Gordon’s deep political experience prepared him well for his time in the private sector, first with the American Stock Exchange and then with the I.I.I. Gordon was keenly aware of the power of public perception. When he became president of the Institute in 1991, the insurance industry’s approval rating was just 35 percent. By the time he retired in 2006 it exceeded 60 percent.

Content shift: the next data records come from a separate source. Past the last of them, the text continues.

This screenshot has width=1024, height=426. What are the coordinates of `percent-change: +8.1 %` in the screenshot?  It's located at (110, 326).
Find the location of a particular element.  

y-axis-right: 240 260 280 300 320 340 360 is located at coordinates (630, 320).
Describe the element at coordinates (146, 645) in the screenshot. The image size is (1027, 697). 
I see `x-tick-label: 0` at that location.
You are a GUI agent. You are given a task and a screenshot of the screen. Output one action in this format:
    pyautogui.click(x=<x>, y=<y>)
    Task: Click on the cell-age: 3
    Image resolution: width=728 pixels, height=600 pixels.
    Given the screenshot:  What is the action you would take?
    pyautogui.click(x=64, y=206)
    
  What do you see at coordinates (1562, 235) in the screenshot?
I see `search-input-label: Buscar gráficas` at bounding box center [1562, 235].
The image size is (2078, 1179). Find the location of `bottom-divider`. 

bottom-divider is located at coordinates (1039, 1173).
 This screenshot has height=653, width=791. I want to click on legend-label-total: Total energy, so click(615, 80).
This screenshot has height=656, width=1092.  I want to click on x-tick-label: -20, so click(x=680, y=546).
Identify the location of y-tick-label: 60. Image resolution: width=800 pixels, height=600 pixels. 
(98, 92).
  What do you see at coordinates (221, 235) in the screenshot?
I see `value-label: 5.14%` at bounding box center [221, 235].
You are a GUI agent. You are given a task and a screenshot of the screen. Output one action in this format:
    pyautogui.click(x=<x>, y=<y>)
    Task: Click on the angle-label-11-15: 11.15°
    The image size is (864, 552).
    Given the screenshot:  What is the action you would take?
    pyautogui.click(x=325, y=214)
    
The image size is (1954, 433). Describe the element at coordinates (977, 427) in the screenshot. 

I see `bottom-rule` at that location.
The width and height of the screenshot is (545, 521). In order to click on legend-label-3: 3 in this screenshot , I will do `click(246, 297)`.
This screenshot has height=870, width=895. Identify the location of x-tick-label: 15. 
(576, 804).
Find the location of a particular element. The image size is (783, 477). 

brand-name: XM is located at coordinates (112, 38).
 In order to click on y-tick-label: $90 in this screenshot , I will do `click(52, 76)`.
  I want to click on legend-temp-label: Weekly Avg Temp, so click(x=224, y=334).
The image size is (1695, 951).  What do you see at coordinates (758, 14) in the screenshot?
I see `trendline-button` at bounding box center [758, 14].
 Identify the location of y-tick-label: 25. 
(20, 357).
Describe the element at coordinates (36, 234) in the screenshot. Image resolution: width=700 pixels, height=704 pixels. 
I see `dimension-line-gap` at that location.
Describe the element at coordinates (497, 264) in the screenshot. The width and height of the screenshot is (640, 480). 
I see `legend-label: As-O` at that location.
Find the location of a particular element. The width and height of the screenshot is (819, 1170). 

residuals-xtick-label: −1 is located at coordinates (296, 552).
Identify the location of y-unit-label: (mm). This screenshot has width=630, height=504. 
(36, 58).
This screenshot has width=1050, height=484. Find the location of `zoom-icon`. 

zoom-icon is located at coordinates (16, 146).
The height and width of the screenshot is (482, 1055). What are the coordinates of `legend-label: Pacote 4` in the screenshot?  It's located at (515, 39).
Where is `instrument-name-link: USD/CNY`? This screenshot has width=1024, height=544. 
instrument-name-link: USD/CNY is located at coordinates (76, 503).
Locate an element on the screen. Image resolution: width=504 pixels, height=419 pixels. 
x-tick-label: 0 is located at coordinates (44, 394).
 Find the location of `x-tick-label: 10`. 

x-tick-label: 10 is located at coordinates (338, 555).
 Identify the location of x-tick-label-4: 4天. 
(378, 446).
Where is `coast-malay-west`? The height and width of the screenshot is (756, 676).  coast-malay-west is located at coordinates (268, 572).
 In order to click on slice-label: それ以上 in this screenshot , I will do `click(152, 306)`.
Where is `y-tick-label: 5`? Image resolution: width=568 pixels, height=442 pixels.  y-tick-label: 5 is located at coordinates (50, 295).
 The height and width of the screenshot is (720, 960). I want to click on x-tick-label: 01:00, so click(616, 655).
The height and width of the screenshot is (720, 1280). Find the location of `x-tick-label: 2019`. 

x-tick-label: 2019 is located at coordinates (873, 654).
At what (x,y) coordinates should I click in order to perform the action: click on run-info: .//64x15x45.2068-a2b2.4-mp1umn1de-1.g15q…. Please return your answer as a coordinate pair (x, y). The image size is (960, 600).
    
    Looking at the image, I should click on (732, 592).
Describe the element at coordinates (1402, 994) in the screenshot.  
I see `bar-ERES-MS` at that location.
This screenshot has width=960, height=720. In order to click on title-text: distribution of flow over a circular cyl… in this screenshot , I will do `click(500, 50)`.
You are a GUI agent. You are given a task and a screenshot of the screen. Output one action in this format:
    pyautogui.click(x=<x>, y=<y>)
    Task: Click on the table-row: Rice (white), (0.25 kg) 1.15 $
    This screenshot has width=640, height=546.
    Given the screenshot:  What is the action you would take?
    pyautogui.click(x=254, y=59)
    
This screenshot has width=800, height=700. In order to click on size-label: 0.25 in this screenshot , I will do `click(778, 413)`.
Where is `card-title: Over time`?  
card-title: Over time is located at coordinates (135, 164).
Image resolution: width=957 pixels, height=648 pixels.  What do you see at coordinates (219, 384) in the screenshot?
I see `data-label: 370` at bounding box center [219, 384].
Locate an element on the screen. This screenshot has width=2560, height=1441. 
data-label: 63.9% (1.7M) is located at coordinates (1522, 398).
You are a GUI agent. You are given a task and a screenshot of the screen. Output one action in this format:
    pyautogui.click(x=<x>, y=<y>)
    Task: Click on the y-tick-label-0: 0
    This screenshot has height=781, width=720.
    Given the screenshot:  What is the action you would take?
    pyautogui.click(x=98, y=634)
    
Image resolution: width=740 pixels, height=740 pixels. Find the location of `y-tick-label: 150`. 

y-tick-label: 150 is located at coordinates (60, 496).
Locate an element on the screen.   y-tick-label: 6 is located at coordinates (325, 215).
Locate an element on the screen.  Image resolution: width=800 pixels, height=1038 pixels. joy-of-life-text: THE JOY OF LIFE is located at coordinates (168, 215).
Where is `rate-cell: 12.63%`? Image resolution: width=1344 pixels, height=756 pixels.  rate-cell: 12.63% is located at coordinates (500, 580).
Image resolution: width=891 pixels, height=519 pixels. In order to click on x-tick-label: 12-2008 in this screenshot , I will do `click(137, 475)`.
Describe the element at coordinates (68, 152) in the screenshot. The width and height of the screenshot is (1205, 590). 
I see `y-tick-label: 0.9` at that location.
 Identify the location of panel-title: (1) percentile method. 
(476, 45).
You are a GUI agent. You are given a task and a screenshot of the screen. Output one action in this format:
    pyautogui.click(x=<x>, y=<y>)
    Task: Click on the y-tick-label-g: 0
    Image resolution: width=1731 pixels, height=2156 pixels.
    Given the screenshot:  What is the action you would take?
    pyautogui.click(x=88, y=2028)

Retirement didn’t slow Gordon down. The fact that he remained active in the insurance world through the International Insurance Society, the Geneva Association was a great benefit to the industry. And in many ways, the pace at which he lived his life quickened. He founded an online newspaper and was able to fully indulge his passion for art, music and theater–including teaching his young daughter, Katy, to play piano.

Gordon also returned to his love of 18th century music and last fall recruited top musicians playing period instruments to perform his own arrangement of Handel’s Messiah, conducting the concert just before Christmas. He was planning to conduct this challenging piece once again this Christmas as well as Beethoven’s Eroica next June.

It is impossible to summarize the full 75 years of such an extraordinary man. Despite having known him for 16 years, my words cannot possibly do him justice. When he died he was in the midst of writing his memoirs. How I would have enjoyed reading them, end-to-end.

Gordon was an utterly extraordinary man and I had the good fortune to call him a colleague, a mentor and friend. He was someone I deeply admired and respected for so many reasons and I, as well as everyone who knew him, will miss him dearly.